## Stored records
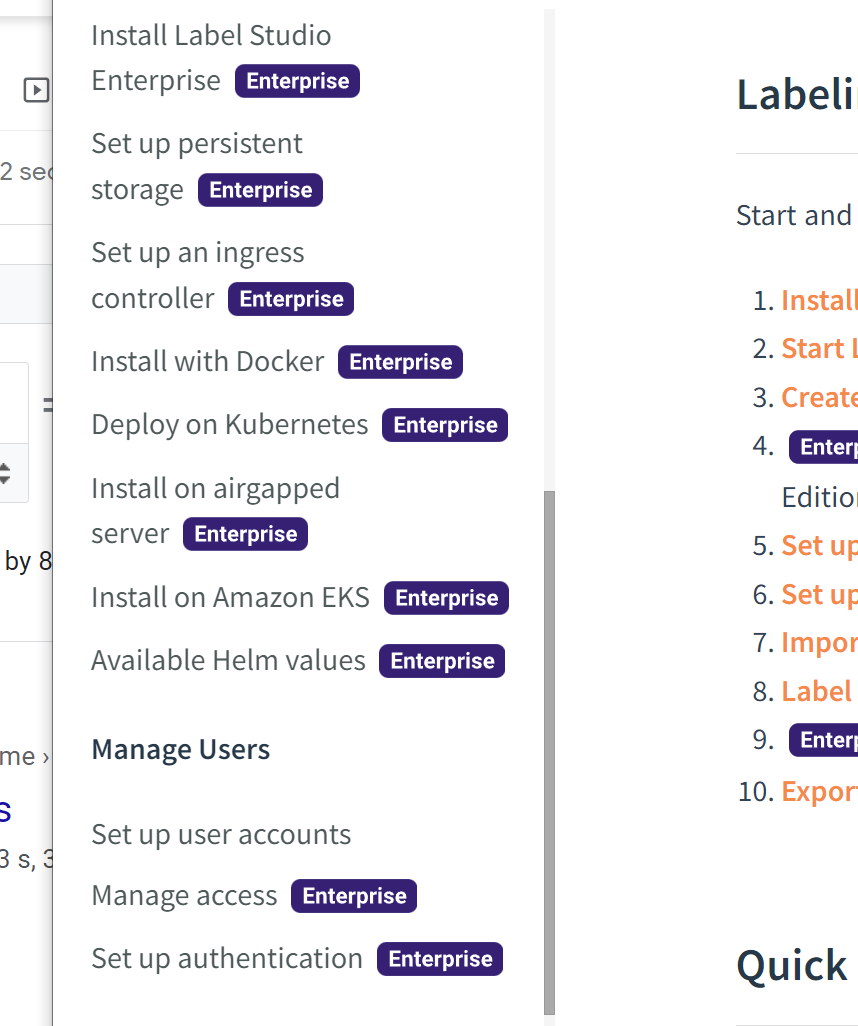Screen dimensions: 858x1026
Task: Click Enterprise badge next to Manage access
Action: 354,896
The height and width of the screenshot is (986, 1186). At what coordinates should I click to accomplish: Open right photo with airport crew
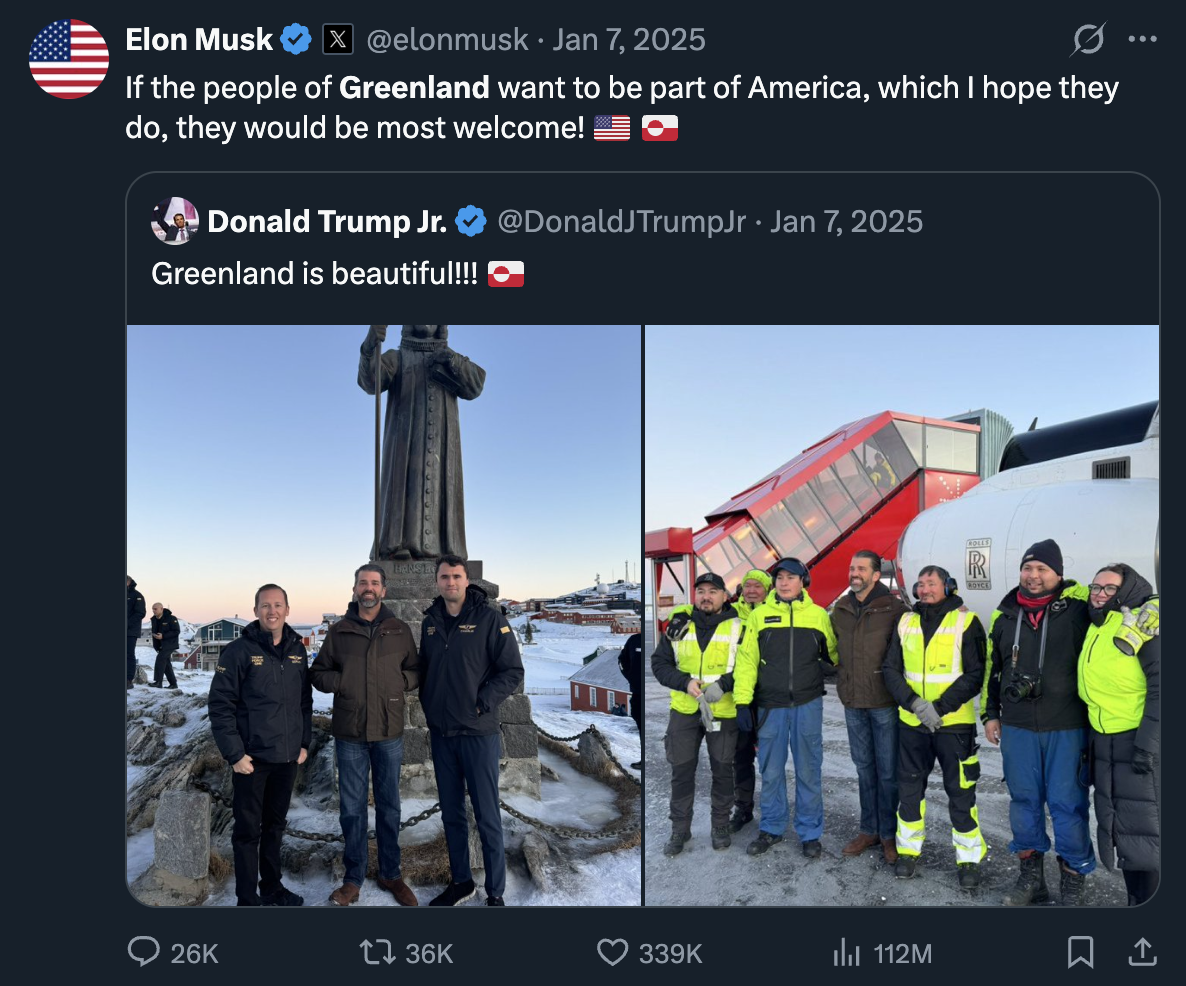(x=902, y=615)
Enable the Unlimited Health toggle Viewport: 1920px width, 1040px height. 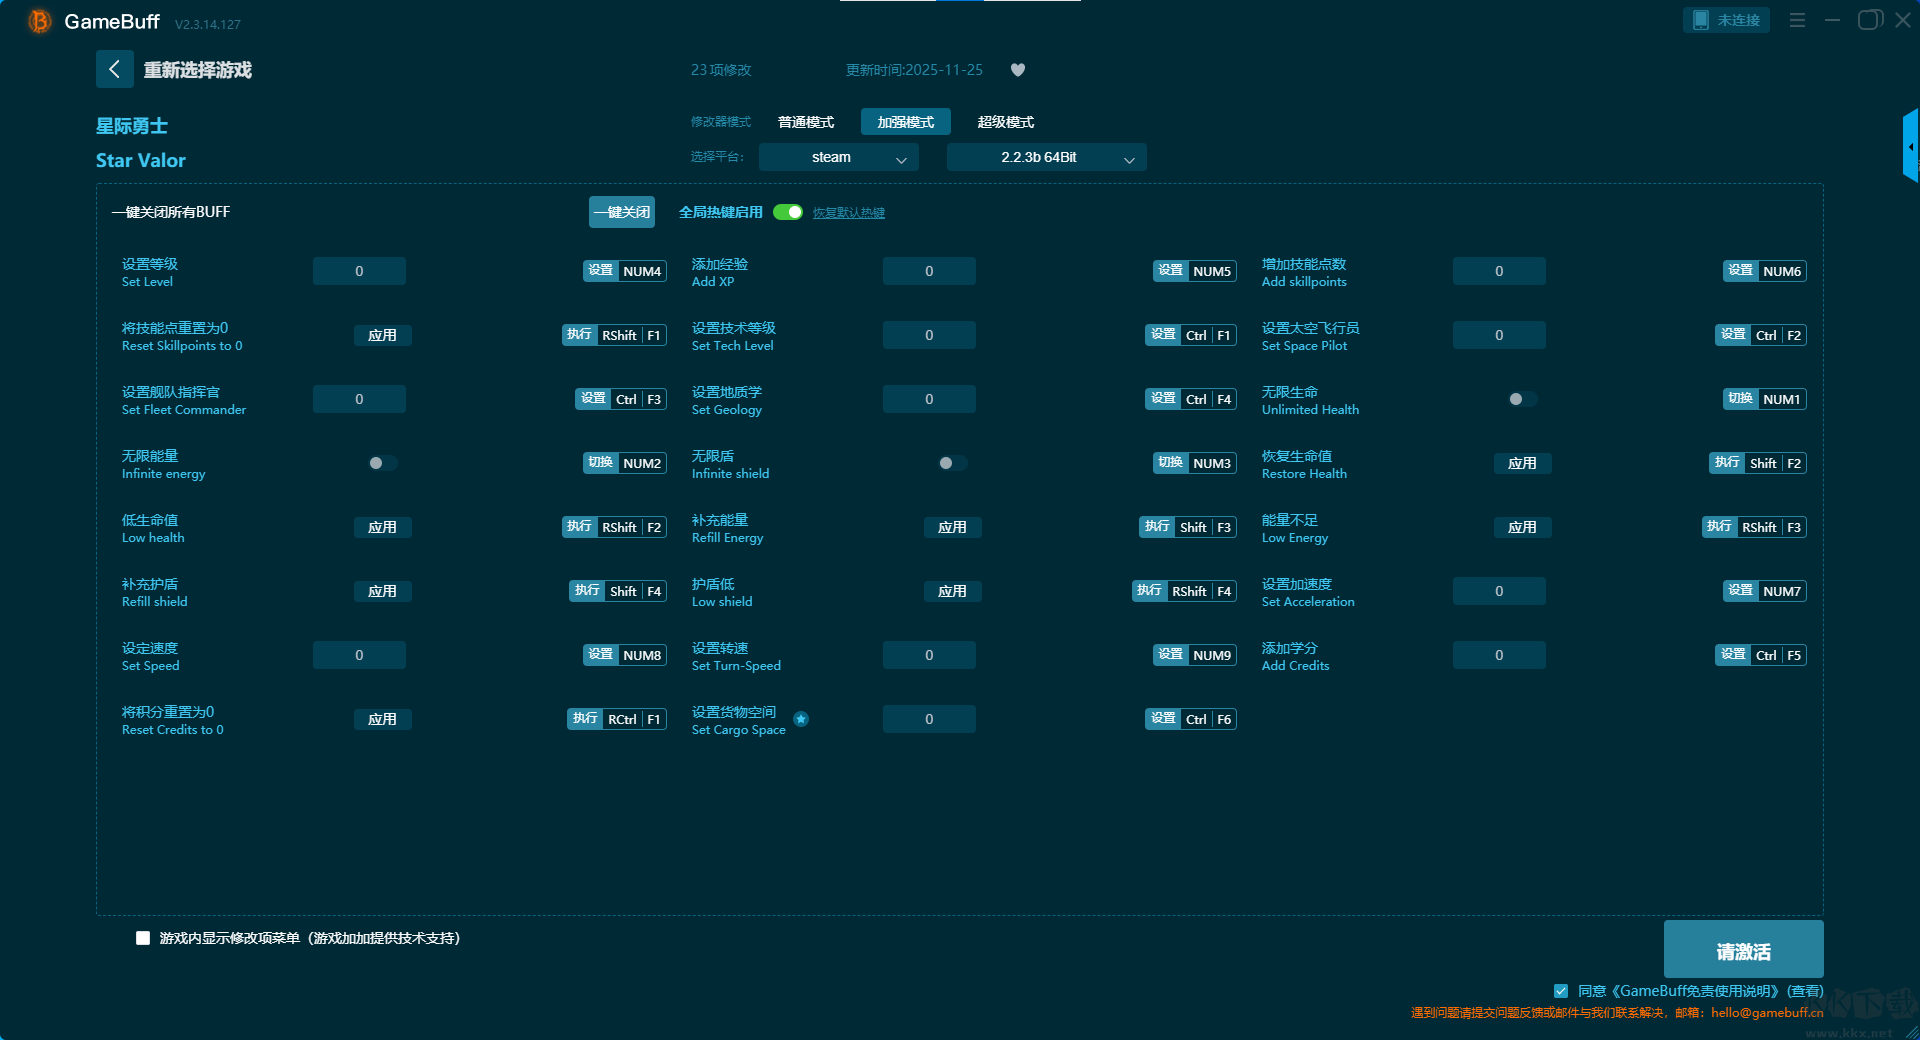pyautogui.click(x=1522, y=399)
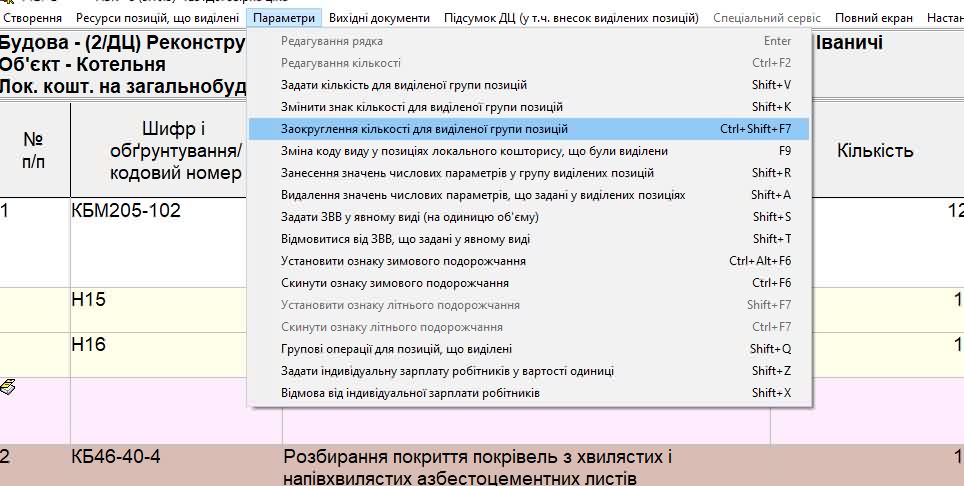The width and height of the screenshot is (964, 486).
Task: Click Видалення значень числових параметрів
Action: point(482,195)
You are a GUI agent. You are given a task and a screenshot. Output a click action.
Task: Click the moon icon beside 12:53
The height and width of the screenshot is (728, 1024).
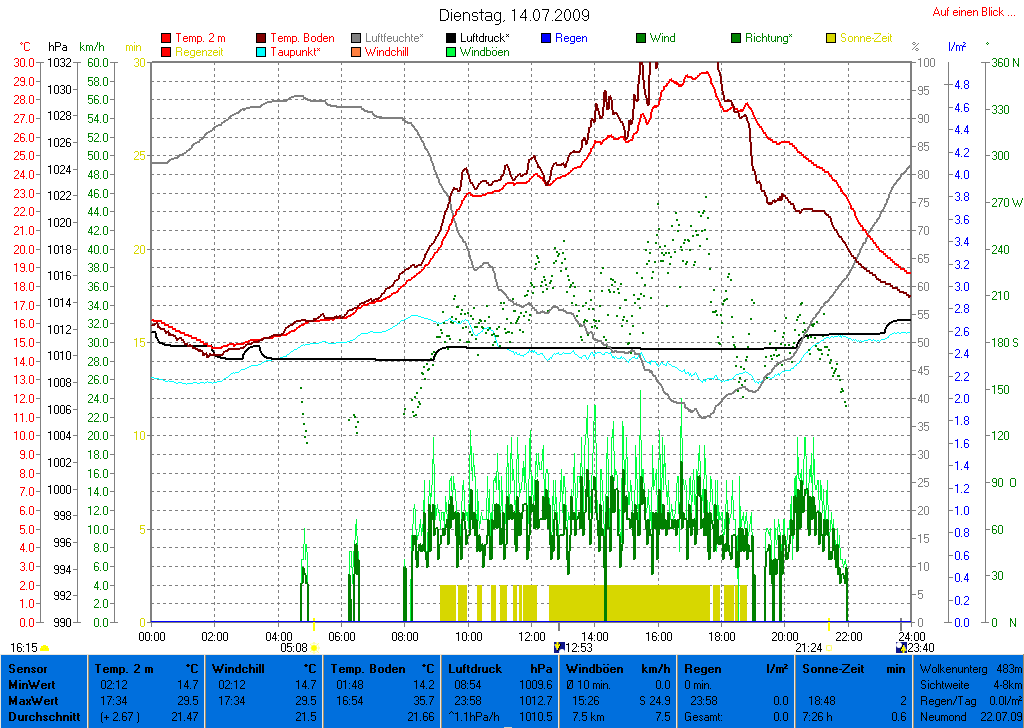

## TASK DESCRIPTION
Transcribe exactly the span of lines from the line holding "You are a GUI" through the last line above, both included. Pictures stay out.

## RESPONSE TO THE TASK
You are a GUI agent. You are given a task and a screenshot. Output a click action.
Task: Click the moon icon beside 12:53
The height and width of the screenshot is (728, 1024).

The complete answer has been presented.